◆ **Reading passage**
-*-

Based in Laredo and serving a student body of 8,400, many Hispanic and first-generation college students, Texas A&M International University is now in its second year of a Welch departmental grant supporting its chemistry program.
“Welch funding is so important to our mission,” said Alfred Addo-Mensah, associate professor and administrator of the grant “We had lost focus at one point, but we regrouped and reapplied, and are already seeing the impact.”
TAMIU offers an undergraduate degree in chemistry, and last year, seven of its students, including six women, took part in the independent research program. They worked with six faculty in chemistry, organic chemistry, biochemistry, biology/chemistry, and materials science/engineering areas.
For example, one student worked with a faculty member to design functional molecules to extract heparin. This work resulted in a paper in a peer-reviewed journal. Another worked with a petroleum engineering professor to analyze a new compound of crude oil, carbon dioxide and methane using gas chromatography-mass spectrometry (GC-MS). Participating students presented their work at four conferences.
Student success stories including one student who, after presenting her research involving photochemistry analysis at the spring American Chemical Society conference, was recruited into a doctoral program at Old Dominion University. Another student received offers from four universities before selecting The University of Texas at Austin for his graduate studies. In total, four students went on to graduate school or industry positions in chemistry and medicine.

-*-

◆ **Material provided**
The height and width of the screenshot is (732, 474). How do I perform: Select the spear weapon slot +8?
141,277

-*-

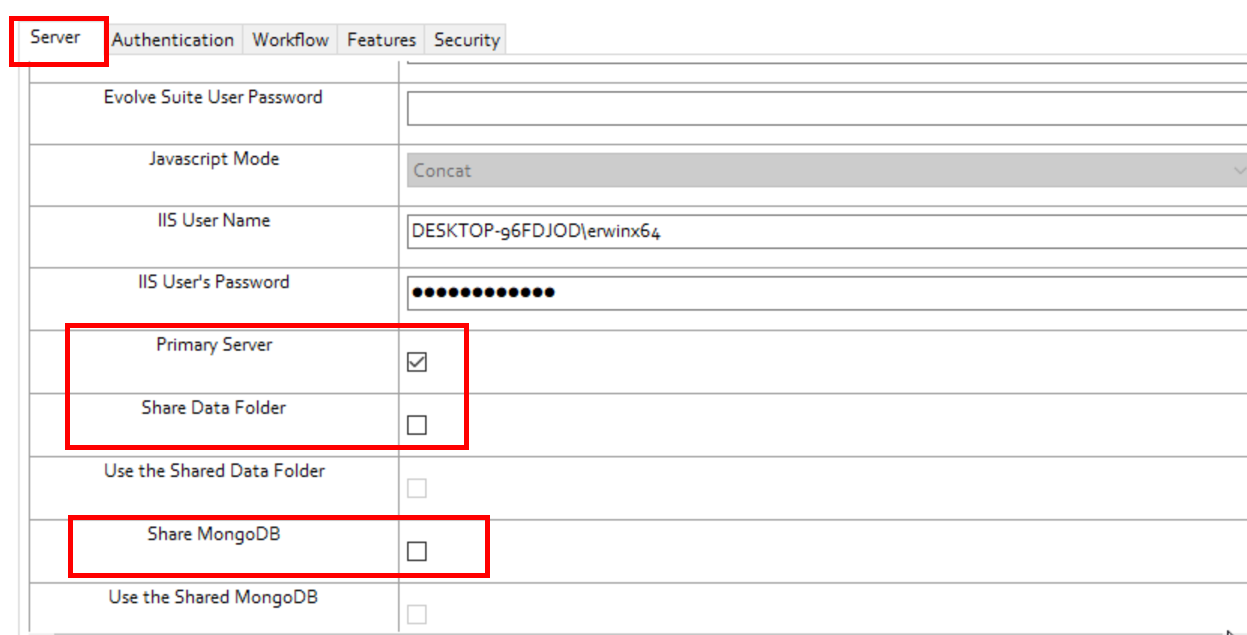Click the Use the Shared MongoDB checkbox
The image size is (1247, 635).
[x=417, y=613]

-*-

◆ **Task directions**
Copy out the part of the piece on TAMIU's chemistry grant that opens with the words containing "For example, one" and closes with "at four conferences.". You can leave the items out of this entirely.

◆ **Solution to this task**
For example, one student worked with a faculty member to design functional molecules to extract heparin. This work resulted in a paper in a peer-reviewed journal. Another worked with a petroleum engineering professor to analyze a new compound of crude oil, carbon dioxide and methane using gas chromatography-mass spectrometry (GC-MS). Participating students presented their work at four conferences.